None of these video tell you what to do with the turkey carcass and the leg and wing bones. Year after year on both Thanksgiving and Christmas for fifty years plus, my mother wasted the carcass that could have been used for the best turkey stock that's possible. My parents didn't know about soup stock. Easy, and worth it. Break up the bones and roast them again to nearly black. Then put them in a pot with water and boil. Strain. Cool. Remove most the fat, and freeze the aspic in whatever shape that you want, using an ice cube tray, zip lock bags, storage containers, however you imagine using it, to make gravy, to moisten and flavor vegetables, for soup or whatever. Be a good carnivore and use the whole thing.
And your prayer can include, "Thank you turkey for giving your life to sustain mine. I did the best that I could to make you delicious and to use every part of you except your feet and your head beak and eyeballs and that weird squiggly thing on your neck. I even cooked your turkey butt in my gravy. Please forgive me for stuffing all that crap inside your cavity. I realize that was very rude. Amen."
3 comments:
Delicious.
Gordon is so full of energy. He looks like he's going to start flash dancing right there in the kitchen. Sort of an initial distraction. But it wears off as the camera adjusts to what his hands are doing.
I guarantee I will never be that happy in the kitchen. It's hard work and I'm a klutz. Takes me triple time.
Your comment, Dickin' started me watching this, but I became stuck at the cooking part, wondering how the heck the bird came out so brown after being in an oven for only ten minutes at 220. I thought the timing was off and was in for longer than that, not realizing the temp was C rather than F until I found the recipe online and realized it was 475F. Duh. The C was there all along when they showed the digital display on the oven, but I missed it.
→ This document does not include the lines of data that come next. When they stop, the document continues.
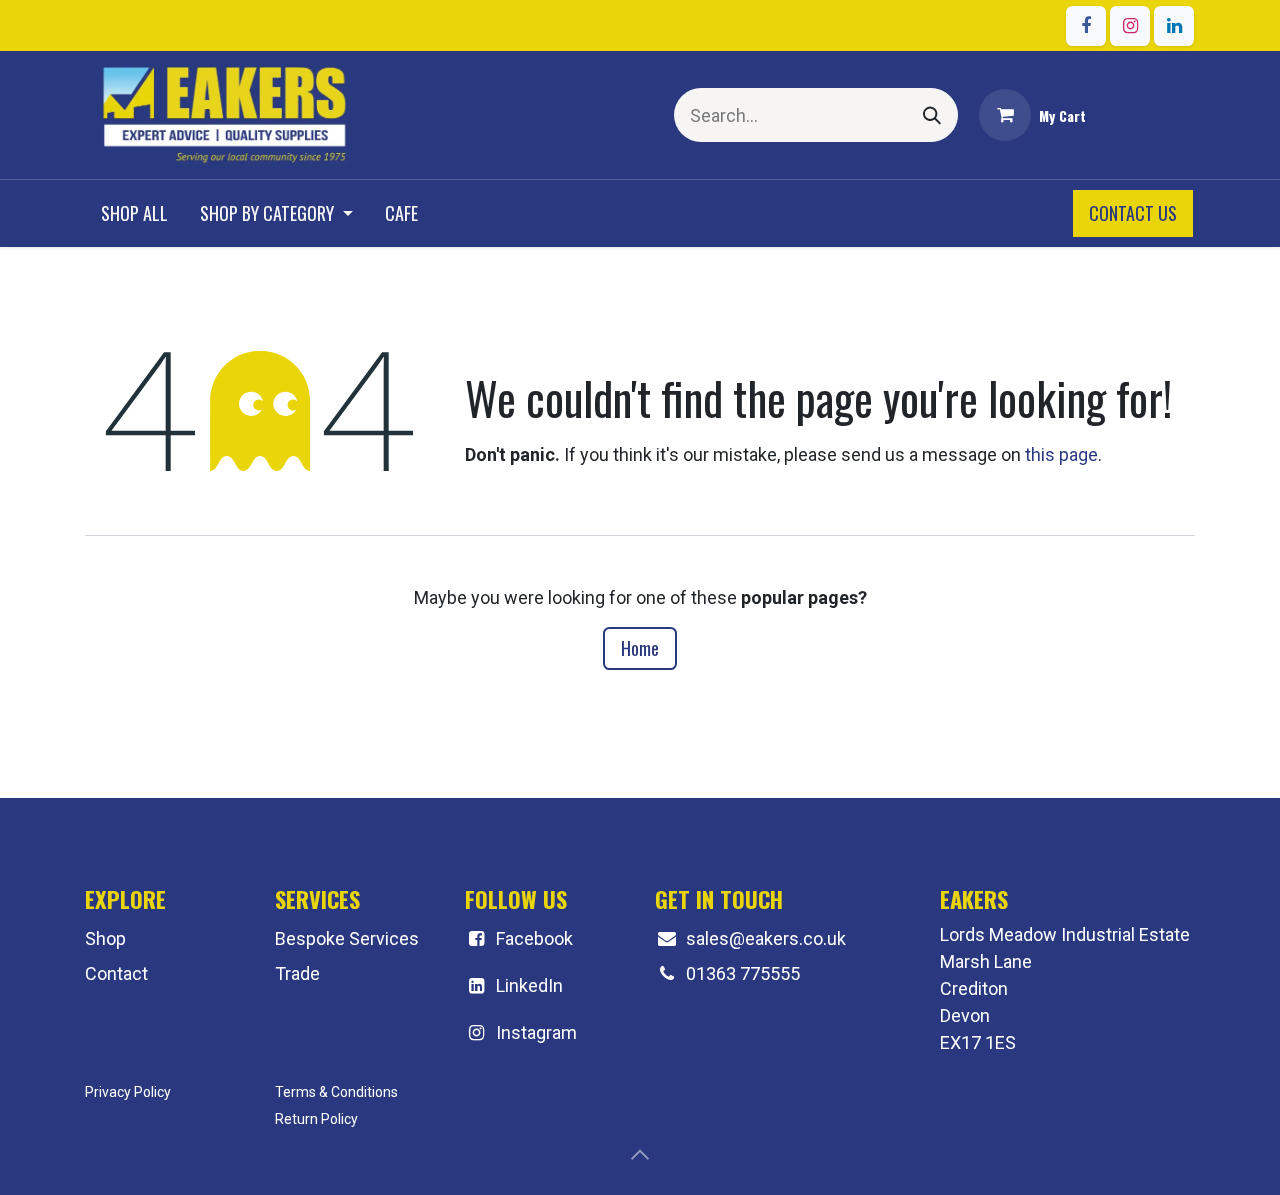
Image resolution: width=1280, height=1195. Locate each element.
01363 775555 (743, 973)
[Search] (932, 115)
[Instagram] (1130, 26)
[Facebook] (1086, 26)
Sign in (1155, 115)
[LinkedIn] (1174, 26)
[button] (640, 1155)
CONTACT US (1133, 213)
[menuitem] (134, 213)
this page (1061, 454)
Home (640, 648)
https://wasabilips.com/2014/11/gordon-ramsays-turkey-with-gravy/
I too wish I was that peppy and competent working in the kitchen, as he makes it look easy, fun and delicious. Almost enough to make me want to try cooking it that way, though we'll probably go with MrM's tried and true brined turkey on the grill. I'm presently still contemplating ChipA's sweet potatoes, when I'd already conceded earlier in the week to using canned yams.
Appreciating the recipes. Also finished up watching the A Place to Call Home series last month, courtesy of Dickin's mention.
OK this is it. MrM is unable to locate the wood chips used for smoking the turkey on the grill He thought we'd packed them when we moved in May but I'm guessing he threw them away with the thought of buying fresh when needed. Since we can't find them and Gordon's recipe was conveniently within reach when the chips came up missing, we'll be doing a new thing in our new home and giving that recipe a try. I'm kind of pleased about this turn of events.